### Exercise
Your task is to transcribe the entries below exactly, beginning with the line containing "Malayalam Actress (1246, 80)" and ending with the final line, and to add nothing else.

Saved entries:
• • • • • • •

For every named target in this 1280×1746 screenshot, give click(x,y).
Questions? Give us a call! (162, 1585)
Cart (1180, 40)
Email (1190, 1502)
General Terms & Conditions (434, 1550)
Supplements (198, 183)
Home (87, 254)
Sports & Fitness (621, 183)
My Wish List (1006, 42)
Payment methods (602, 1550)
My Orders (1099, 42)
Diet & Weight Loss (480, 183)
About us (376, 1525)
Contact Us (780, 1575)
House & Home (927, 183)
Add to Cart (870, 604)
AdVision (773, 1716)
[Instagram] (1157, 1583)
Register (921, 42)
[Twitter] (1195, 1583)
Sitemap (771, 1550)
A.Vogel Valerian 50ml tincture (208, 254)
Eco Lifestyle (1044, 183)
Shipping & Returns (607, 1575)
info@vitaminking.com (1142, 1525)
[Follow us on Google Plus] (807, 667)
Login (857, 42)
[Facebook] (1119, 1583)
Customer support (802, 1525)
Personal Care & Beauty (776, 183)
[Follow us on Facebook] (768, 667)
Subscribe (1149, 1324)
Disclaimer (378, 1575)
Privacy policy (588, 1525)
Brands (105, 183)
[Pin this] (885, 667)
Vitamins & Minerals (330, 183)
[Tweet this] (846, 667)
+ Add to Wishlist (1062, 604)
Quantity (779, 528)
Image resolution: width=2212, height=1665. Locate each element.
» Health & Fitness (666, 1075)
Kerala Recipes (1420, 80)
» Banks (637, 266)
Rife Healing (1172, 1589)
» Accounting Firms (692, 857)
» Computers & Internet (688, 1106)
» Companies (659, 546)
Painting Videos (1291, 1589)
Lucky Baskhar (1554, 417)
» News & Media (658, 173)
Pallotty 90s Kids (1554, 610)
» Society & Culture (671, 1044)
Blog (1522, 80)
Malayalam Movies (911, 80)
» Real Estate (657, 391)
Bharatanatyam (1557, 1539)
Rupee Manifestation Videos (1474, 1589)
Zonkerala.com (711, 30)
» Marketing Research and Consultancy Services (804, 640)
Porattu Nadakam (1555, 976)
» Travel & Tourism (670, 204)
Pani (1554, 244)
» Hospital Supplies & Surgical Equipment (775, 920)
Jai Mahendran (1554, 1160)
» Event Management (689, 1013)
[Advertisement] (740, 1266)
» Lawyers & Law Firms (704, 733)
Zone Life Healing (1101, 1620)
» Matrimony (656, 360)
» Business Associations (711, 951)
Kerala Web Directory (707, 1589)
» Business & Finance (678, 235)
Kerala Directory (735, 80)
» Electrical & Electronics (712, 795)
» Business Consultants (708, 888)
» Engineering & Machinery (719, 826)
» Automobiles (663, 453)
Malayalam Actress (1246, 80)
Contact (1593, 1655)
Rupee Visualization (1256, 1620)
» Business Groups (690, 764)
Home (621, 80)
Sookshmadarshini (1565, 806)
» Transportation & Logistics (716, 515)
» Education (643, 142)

• • • • • • •

### Answer section
Malayalam Actress (1246, 80)
Contact (1593, 1655)
Rupee Visualization (1256, 1620)
» Business Groups (690, 764)
Home (621, 80)
Sookshmadarshini (1565, 806)
» Transportation & Logistics (716, 515)
» Education (643, 142)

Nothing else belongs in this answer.